В первые годы правления нацистов среди деятелей музыки еще находились люди, осмеливавшиеся протестовать против засилья «тевтонской музыки», такие как выдающийся дирижер Вильгельм Фуртвенглер и известный композитор Ганс Пфитцнер, и Геббельс иногда шел им на уступки, чтобы использовать их престиж для целей нового режима. 12 апреля 1933 года Фуртвенглер написал письмо Геббельсу, в котором заявлял, что нужно проводить различия между хорошей и плохой, но не между «еврейской» и «арийской» музыкой. Геббельс разрешил опубликовать письмо и свой ответ на него, в котором воздал должное таланту великого дирижера и приуменьшил значение принятых перед этим антиеврейских мер, вызвавших возмущение Фуртвенглера.

Согласно официальной доктрине, департамент кино (или Пятый) имел своей целью «руководить германским кинопроизводством в художественном, экономическом и техническом отношении и обеспечивать гармоническое сотрудничество всех сил, действующих в кинематографе». Он контролировал производство и прокат всех художественных и документальных фильмов и мог поэтому продвигать «желательные» или «правильные» фильмы и не давать хода «нежелательным», используя для этого имевшиеся у него мощные средства воздействия. Известно, что Гитлер считал кино главным средством эффективной пропаганды, учитывая четыре его основных качества: 1) возможность обращения непосредственно к чувствам зрителя, 2) доступность содержания, 3) возможность использования в целях идеологии, 4) возможность многократного использования.

Ко времени прихода нацистов к власти кинопромышленность в Германии находилась в руках частных владельцев. Уже сформировались такие крупные кинокомпании, как «УФА» и «Терра», принадлежавшие Хугенбергу, и наряду с ними существовало еще много мелких фирм. Нацистское правительство решило национализировать кинопромышленность, но это нельзя было сделать моментально, чтобы не разрушить всю систему соглашений с зарубежными фирмами кино-проката. Все же к 1937 году компания «УФА» стала собственностью рейха, и ею вместо Хугенберга стал распоряжаться Геббельс, казня и милуя режиссеров и фильмы по своему усмотрению, т. е. поощряя и финансируя престижные и «идеологически верные» картины и не давая ходу тем, которые признавались «нежелательными», или «вредоносными», или (упаси Боже!) «антигерманскими».

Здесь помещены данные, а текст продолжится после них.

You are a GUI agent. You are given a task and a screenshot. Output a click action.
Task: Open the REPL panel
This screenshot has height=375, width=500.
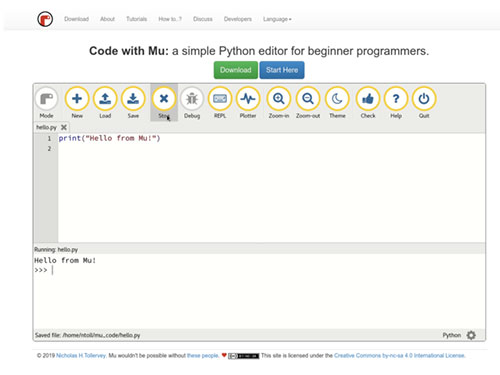220,99
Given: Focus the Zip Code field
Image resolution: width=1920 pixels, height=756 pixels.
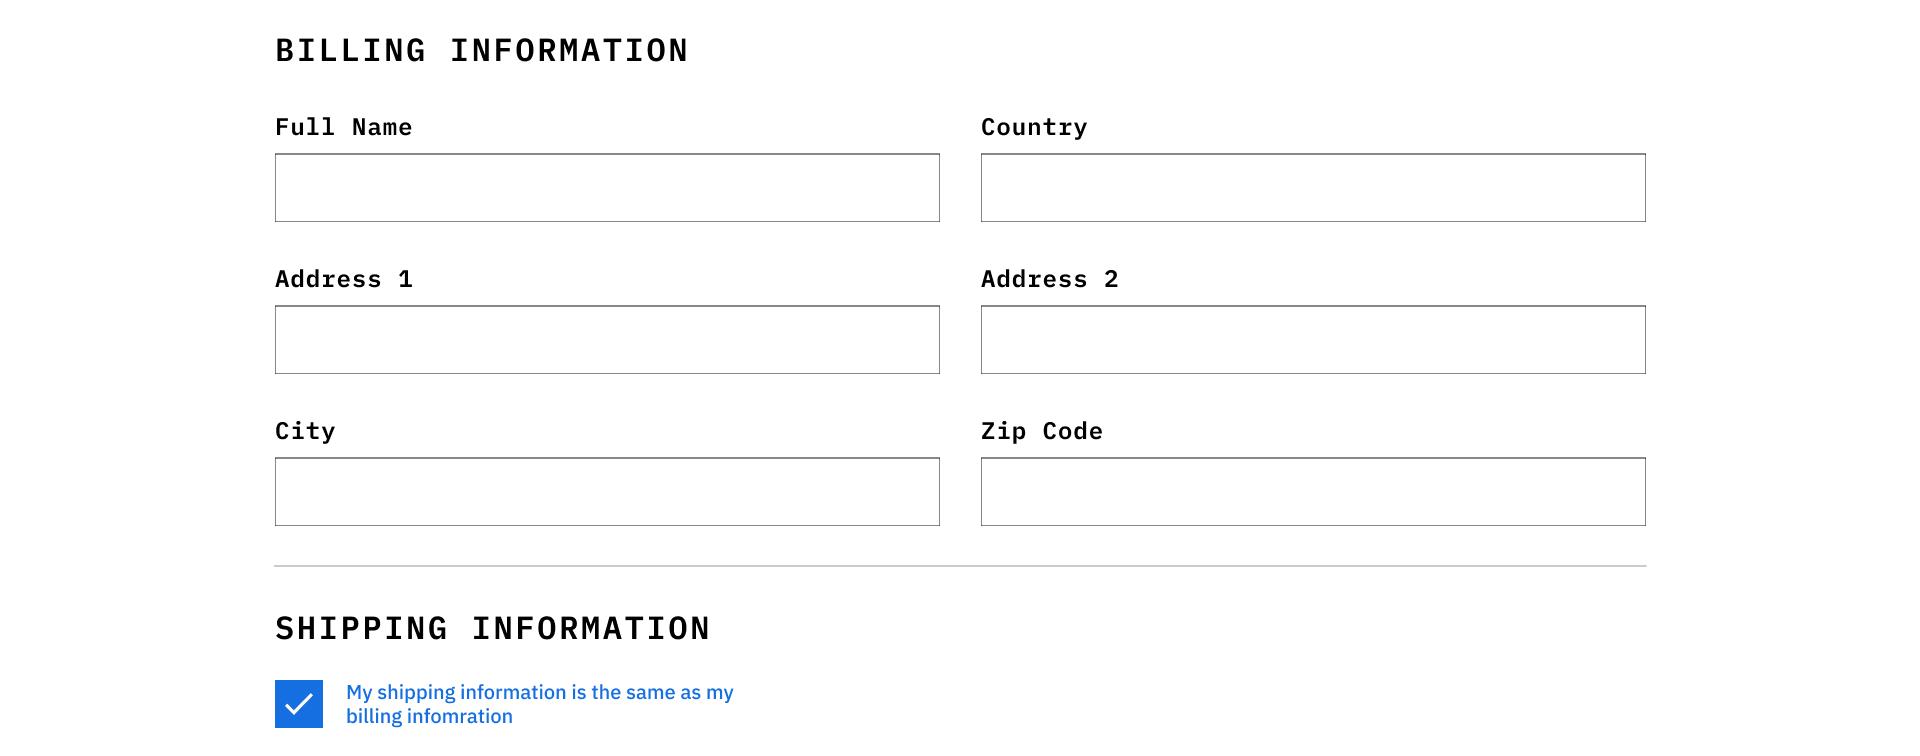Looking at the screenshot, I should click(1313, 492).
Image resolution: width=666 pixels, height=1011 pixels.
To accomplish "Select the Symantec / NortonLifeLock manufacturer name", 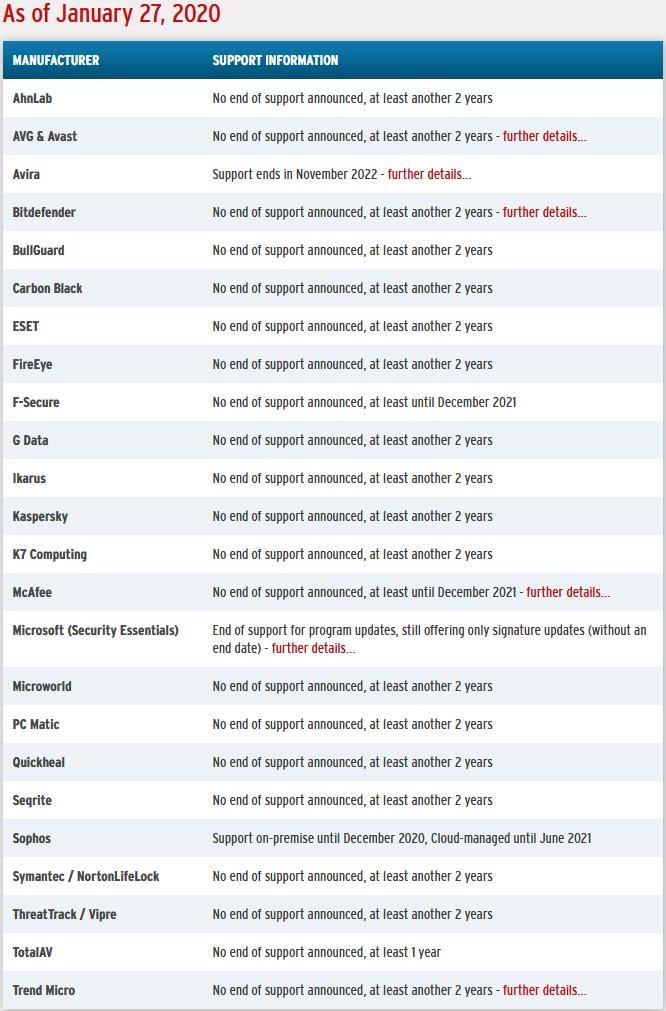I will [x=86, y=876].
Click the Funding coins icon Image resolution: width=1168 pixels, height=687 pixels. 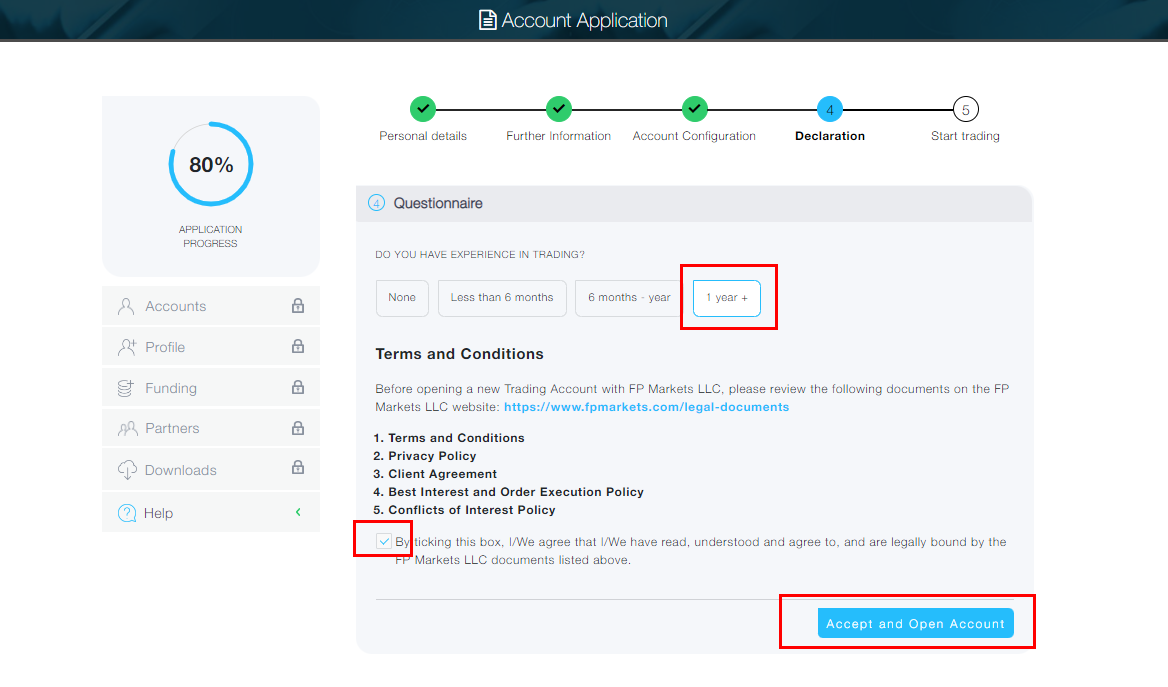(126, 388)
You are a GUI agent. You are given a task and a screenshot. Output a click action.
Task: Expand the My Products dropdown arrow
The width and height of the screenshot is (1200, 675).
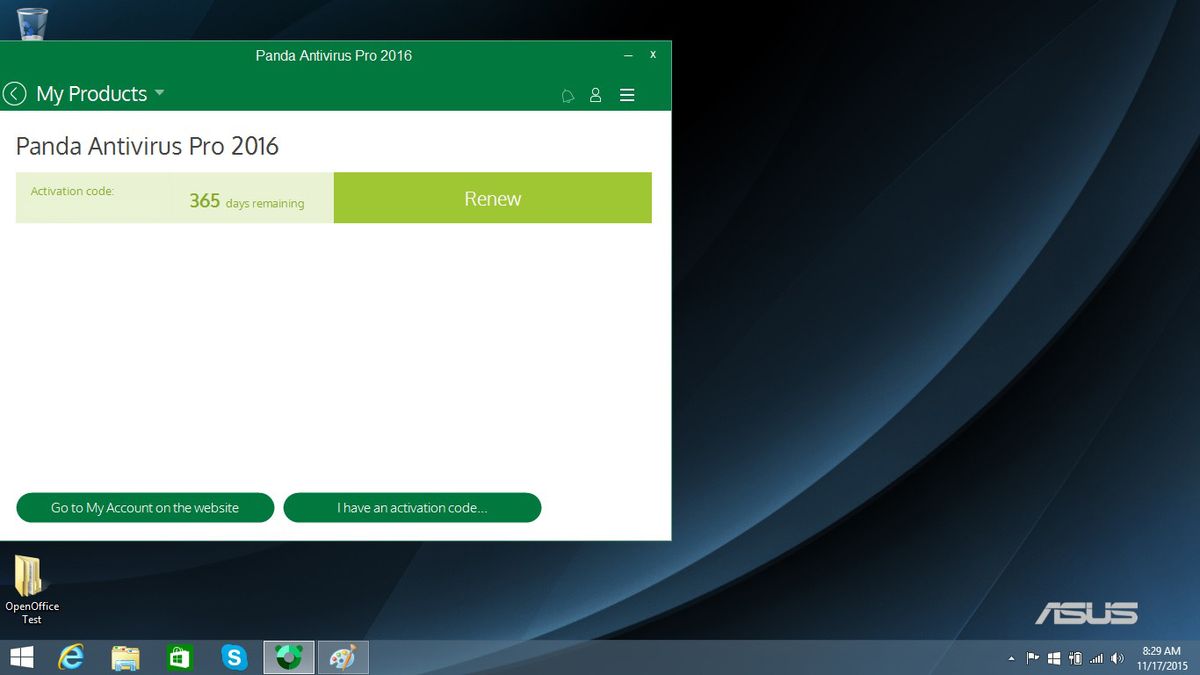pos(160,93)
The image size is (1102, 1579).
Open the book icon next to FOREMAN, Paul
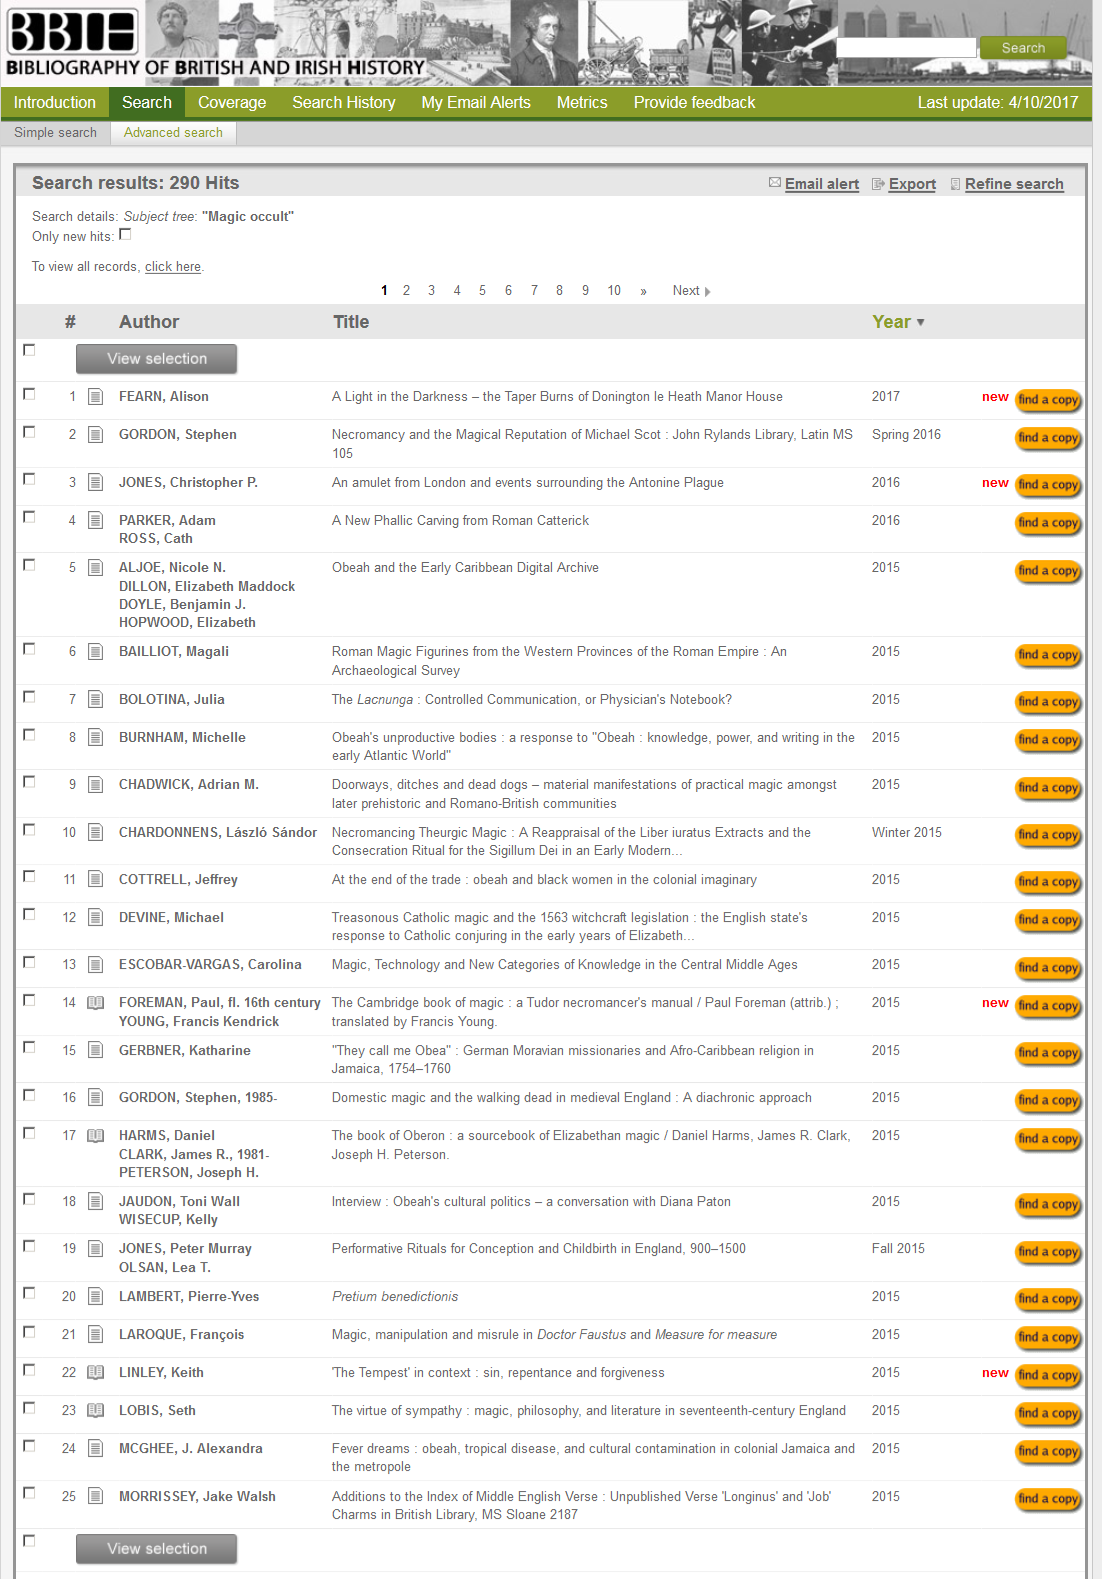pyautogui.click(x=95, y=1003)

Разумеется, кинокомпаниям было не под силу выступать против «пожеланий» Министерства пропаганды; а с другой стороны, если они с ними соглашались, то получали финансовую и рекламную поддержку государственного управления кинематографии, состоявшего под контролем департамента кино, который действовал согласно закону от 16 февраля 1934 года. Это был известный «Закон о кино», аналогичный «Закону о редактировании», регламентировавшему работу прессы. Был создан специальный отдел киноцензуры, оценивавший «идеологическую правильность» всех выходивших фильмов. Конечно же (о, непревзойденная немецкая аккуратность!), была разработана специальная шкала для оценки качества фильмов, включавшая следующие категории: 1) фильмы, особо ценные в идеологическом и художественном отношении, 2) просто ценные фильмы (по тем же критериям), 3) фильмы, ценные с политической точки зрения, 4) фильмы, ценные по художественным достоинствам, 5) фильмы, ценные с точки зрения культуры, 6) фильмы, ценные для целей просвещения.